* _Exercise objective_
Copy the data exactly. No line may be skipped.

* _Data extract_
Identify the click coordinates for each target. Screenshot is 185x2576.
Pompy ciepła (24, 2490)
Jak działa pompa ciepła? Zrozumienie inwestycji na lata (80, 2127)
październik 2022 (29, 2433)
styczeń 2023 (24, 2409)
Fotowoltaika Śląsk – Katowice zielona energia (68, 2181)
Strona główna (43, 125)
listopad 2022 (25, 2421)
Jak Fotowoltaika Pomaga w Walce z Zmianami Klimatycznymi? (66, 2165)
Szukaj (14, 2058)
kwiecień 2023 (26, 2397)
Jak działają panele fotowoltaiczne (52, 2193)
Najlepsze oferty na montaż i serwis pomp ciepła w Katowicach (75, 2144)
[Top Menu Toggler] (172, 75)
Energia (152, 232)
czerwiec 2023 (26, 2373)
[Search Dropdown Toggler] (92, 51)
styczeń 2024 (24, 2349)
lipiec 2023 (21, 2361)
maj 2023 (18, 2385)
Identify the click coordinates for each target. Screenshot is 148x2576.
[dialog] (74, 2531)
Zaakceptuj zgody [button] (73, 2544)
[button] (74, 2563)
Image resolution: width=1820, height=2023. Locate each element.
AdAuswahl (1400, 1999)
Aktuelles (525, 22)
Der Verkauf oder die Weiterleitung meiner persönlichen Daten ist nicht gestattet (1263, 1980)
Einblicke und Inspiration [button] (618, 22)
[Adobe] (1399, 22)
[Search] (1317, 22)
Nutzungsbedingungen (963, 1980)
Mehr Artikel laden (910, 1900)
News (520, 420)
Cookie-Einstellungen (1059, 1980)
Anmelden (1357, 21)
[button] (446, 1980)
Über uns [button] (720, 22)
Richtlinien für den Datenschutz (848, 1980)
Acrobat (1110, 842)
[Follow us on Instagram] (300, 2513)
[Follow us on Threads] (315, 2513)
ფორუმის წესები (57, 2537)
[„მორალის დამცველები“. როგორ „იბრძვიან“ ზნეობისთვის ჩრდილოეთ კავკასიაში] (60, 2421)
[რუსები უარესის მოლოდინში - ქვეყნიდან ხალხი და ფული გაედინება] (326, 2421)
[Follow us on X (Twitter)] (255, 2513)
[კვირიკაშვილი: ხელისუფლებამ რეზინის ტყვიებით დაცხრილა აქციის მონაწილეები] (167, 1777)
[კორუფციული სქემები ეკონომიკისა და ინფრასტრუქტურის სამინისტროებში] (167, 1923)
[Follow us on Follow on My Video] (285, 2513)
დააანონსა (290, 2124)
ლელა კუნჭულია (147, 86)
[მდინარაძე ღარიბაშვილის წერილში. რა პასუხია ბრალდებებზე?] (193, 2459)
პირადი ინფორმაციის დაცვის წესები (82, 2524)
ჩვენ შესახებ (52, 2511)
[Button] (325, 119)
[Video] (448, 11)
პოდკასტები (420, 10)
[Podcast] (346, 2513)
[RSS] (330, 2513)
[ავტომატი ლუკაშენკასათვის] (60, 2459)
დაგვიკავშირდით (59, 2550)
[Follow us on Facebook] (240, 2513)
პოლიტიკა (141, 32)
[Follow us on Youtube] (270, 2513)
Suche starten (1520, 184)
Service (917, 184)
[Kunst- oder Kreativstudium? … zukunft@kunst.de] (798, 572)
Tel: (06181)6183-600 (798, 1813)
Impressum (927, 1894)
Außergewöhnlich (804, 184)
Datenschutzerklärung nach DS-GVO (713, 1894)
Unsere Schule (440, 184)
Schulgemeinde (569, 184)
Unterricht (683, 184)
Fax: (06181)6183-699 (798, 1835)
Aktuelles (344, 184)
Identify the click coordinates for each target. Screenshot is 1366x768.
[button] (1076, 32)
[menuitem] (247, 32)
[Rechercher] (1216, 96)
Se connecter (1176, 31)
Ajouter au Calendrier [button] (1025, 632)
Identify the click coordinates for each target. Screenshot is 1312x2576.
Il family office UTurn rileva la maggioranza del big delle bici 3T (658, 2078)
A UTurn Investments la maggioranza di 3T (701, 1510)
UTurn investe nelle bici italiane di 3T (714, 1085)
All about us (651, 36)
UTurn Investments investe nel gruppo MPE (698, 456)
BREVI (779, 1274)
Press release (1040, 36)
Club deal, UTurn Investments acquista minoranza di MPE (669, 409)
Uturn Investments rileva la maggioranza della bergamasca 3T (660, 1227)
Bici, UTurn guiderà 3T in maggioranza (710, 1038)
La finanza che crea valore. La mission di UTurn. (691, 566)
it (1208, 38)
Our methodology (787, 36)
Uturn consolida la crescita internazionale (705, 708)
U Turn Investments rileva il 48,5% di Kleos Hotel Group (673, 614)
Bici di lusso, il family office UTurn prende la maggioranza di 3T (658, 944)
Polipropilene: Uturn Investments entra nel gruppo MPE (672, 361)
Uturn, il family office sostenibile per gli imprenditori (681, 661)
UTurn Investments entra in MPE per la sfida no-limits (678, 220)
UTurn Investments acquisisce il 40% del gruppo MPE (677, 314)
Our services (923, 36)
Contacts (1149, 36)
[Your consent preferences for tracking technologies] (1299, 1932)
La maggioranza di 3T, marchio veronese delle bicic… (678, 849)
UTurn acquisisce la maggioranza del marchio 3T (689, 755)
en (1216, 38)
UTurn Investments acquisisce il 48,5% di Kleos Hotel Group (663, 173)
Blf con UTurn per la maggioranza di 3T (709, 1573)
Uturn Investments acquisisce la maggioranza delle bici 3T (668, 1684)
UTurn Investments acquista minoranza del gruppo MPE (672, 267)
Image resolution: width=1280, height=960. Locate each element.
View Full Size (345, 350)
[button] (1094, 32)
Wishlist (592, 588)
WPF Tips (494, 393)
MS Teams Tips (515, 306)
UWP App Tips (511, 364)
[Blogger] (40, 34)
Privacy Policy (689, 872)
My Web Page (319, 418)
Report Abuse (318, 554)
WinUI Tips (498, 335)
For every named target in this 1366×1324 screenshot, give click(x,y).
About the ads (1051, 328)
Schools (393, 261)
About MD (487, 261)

* _Written response_
Identify the click coordinates for each target. Screenshot is 185x2576.
Pompy ciepła (24, 2490)
Jak działa pompa ciepła? Zrozumienie inwestycji na lata (80, 2127)
październik 2022 (29, 2433)
styczeń 2023 (24, 2409)
Fotowoltaika Śląsk – Katowice zielona energia (68, 2181)
Strona główna (43, 125)
listopad 2022 (25, 2421)
Jak Fotowoltaika Pomaga w Walce z Zmianami Klimatycznymi? (66, 2165)
Szukaj (14, 2058)
kwiecień 2023 (26, 2397)
Jak działają panele fotowoltaiczne (52, 2193)
Najlepsze oferty na montaż i serwis pomp ciepła w Katowicach (75, 2144)
[Top Menu Toggler] (172, 75)
Energia (152, 232)
czerwiec 2023 (26, 2373)
[Search Dropdown Toggler] (92, 51)
styczeń 2024 (24, 2349)
lipiec 2023 (21, 2361)
maj 2023 (18, 2385)
Identify the click coordinates for each target. Screenshot is 148x2576.
[dialog] (74, 2531)
Zaakceptuj zgody [button] (73, 2544)
[button] (74, 2563)
Image resolution: width=1820, height=2023. Locate each element.
AdAuswahl (1400, 1999)
Aktuelles (525, 22)
Der Verkauf oder die Weiterleitung meiner persönlichen Daten ist nicht gestattet (1263, 1980)
Einblicke und Inspiration [button] (618, 22)
[Adobe] (1399, 22)
[Search] (1317, 22)
Nutzungsbedingungen (963, 1980)
Mehr Artikel laden (910, 1900)
News (520, 420)
Cookie-Einstellungen (1059, 1980)
Anmelden (1357, 21)
[button] (446, 1980)
Über uns [button] (720, 22)
Richtlinien für den Datenschutz (848, 1980)
Acrobat (1110, 842)
[Follow us on Instagram] (300, 2513)
[Follow us on Threads] (315, 2513)
ფორუმის წესები (57, 2537)
[„მორალის დამცველები“. როგორ „იბრძვიან“ ზნეობისთვის ჩრდილოეთ კავკასიაში] (60, 2421)
[რუსები უარესის მოლოდინში - ქვეყნიდან ხალხი და ფული გაედინება] (326, 2421)
[Follow us on X (Twitter)] (255, 2513)
[კვირიკაშვილი: ხელისუფლებამ რეზინის ტყვიებით დაცხრილა აქციის მონაწილეები] (167, 1777)
[კორუფციული სქემები ეკონომიკისა და ინფრასტრუქტურის სამინისტროებში] (167, 1923)
[Follow us on Follow on My Video] (285, 2513)
დააანონსა (290, 2124)
ლელა კუნჭულია (147, 86)
[მდინარაძე ღარიბაშვილის წერილში. რა პასუხია ბრალდებებზე?] (193, 2459)
პირადი ინფორმაციის დაცვის წესები (82, 2524)
ჩვენ შესახებ (52, 2511)
[Button] (325, 119)
[Video] (448, 11)
პოდკასტები (420, 10)
[Podcast] (346, 2513)
[RSS] (330, 2513)
[ავტომატი ლუკაშენკასათვის] (60, 2459)
დაგვიკავშირდით (59, 2550)
[Follow us on Facebook] (240, 2513)
პოლიტიკა (141, 32)
[Follow us on Youtube] (270, 2513)
Suche starten (1520, 184)
Service (917, 184)
[Kunst- oder Kreativstudium? … zukunft@kunst.de] (798, 572)
Tel: (06181)6183-600 (798, 1813)
Impressum (927, 1894)
Außergewöhnlich (804, 184)
Datenschutzerklärung nach DS-GVO (713, 1894)
Unsere Schule (440, 184)
Schulgemeinde (569, 184)
Unterricht (683, 184)
Fax: (06181)6183-699 (798, 1835)
Aktuelles (344, 184)
Identify the click coordinates for each target. Screenshot is 1366x768.
[button] (1076, 32)
[menuitem] (247, 32)
[Rechercher] (1216, 96)
Se connecter (1176, 31)
Ajouter au Calendrier [button] (1025, 632)
Identify the click coordinates for each target. Screenshot is 1312x2576.
Il family office UTurn rileva la maggioranza del big delle bici 3T (658, 2078)
A UTurn Investments la maggioranza di 3T (701, 1510)
UTurn investe nelle bici italiane di 3T (714, 1085)
All about us (651, 36)
UTurn Investments investe nel gruppo MPE (698, 456)
BREVI (779, 1274)
Press release (1040, 36)
Club deal, UTurn Investments acquista minoranza di MPE (669, 409)
Uturn Investments rileva la maggioranza della bergamasca 3T (660, 1227)
Bici, UTurn guiderà 3T in maggioranza (710, 1038)
La finanza che crea valore. La mission di UTurn. (691, 566)
it (1208, 38)
Our methodology (787, 36)
Uturn consolida la crescita internazionale (705, 708)
U Turn Investments rileva il 48,5% di Kleos Hotel Group (673, 614)
Bici di lusso, il family office UTurn prende la maggioranza di 3T (658, 944)
Polipropilene: Uturn Investments entra nel gruppo MPE (672, 361)
Uturn, il family office sostenibile per gli imprenditori (681, 661)
UTurn Investments entra in MPE per la sfida no-limits (678, 220)
UTurn Investments acquisisce il 40% del gruppo MPE (677, 314)
Our services (923, 36)
Contacts (1149, 36)
[Your consent preferences for tracking technologies] (1299, 1932)
La maggioranza di 3T, marchio veronese delle bicic… (678, 849)
UTurn acquisisce la maggioranza del marchio 3T (689, 755)
en (1216, 38)
UTurn Investments acquisisce il 48,5% di Kleos Hotel Group (663, 173)
Blf con UTurn per la maggioranza di 3T (709, 1573)
Uturn Investments acquisisce la maggioranza delle bici 3T (668, 1684)
UTurn Investments acquista minoranza del gruppo MPE (672, 267)
Image resolution: width=1280, height=960. Locate each element.
View Full Size (345, 350)
[button] (1094, 32)
Wishlist (592, 588)
WPF Tips (494, 393)
MS Teams Tips (515, 306)
UWP App Tips (511, 364)
[Blogger] (40, 34)
Privacy Policy (689, 872)
My Web Page (319, 418)
Report Abuse (318, 554)
WinUI Tips (498, 335)
For every named target in this 1366×1324 screenshot, give click(x,y).
About the ads (1051, 328)
Schools (393, 261)
About MD (487, 261)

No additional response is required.